How organisations waste money and failed to provide competent service whilst thinking they’re cost effective and good

Step 1: Sign contract with a firm to pay them lots of money over an extended period of time.

Step 2: Arrange delivery of goods.

Step 3: Discover that firm uses a courier service which only delivers to your home address, only on a weekday and only in normal working hours. Oh, and charges extra if you wish to pick the day of delivery.

Step 4: Get email from courier service saying that you can, however, ask for delivery to a neighbour.

Step 5: Click link in email to do so and discover no such option.

Step 6: Call up courier and be forced to go through the automated system for a different parcel. Press buttons semi-randomly until manage to get put through to a human.

Step 7: Speak to said human. Get told “Sorry, my system has just crashed. I’ll have to call you back”.
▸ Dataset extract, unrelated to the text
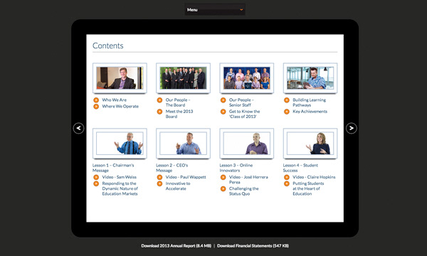Go to previous page with left arrow
The width and height of the screenshot is (427, 256).
(78, 128)
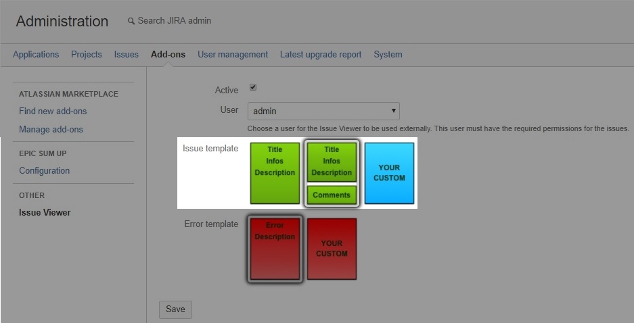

Step 8: When get call back, book a delivery to a neighbour instead. Followed by an email saying the delivery had been tried and failed because no-one was at home, without any mention of trying to deliver to a neighbour.

Step 9: Call again and discover the problem was the neighbour delivery option wasn’t booked early enough, even though it was booked as soon as the email was seen.

Step 10: Remind yourself that you’re still in the legally mandated cooling off period and can yet cancel the whole lot.

Step 11: Wonder why given all the money spent on recruiting new customers, a little more effort isn’t made to treat new customers well.

Will this story have a happy ending? Who knows, but whether it all comes together neatly in the end or not*, it’s pretty typical of the sort of problems that blight service provision in both the private and public sectors** and which David Boyle so often writes so well about.

It’s also typical of the way these problems occur because you’ve got the cost-cutting (step 3) yet done in a context where it’s easy for the company employing the courier to think they’re providing a good service to customers (we send email notifications, we give you options, etc.).

Indeed, given the speed with which my phone calls were answered, the classic customer service performance indicators being monitored out of all this will be looking pretty good – especially as no-one has asked ‘where you happy with the delivery service?’, let alone ‘was the delivery service designed to be convenient for you?’.

It’s only when you delve into the details of how the full system fits together you see all the many ways that the people you’re meant to be serving get messed about – and that the apparent cleverness with email alerts and good performance of a call centre is actually masking many failures.

It’s a classic case of failure demand where mistakes generate extra work and where apparently well-performing call centres are actually failing, not succeeding, at serving customers.

* Update: oh crumbs, it really didn’t. But that’s a story for another day. (Pro customer service tip: if your phone system cuts someone off four times in a day, you really should at least make a promised call back.)

** If I was writing three days earlier, it would be the NHS not a private sector company used as the main example. Then it was an impressive series of just about every administrative blunder imaginable, only solved by deploying middle class sharp elbows and repeatedly insisting that an “urgent” referral which means an appointment in five months time isn’t good enough, and yet culminating with meeting a really good consultant.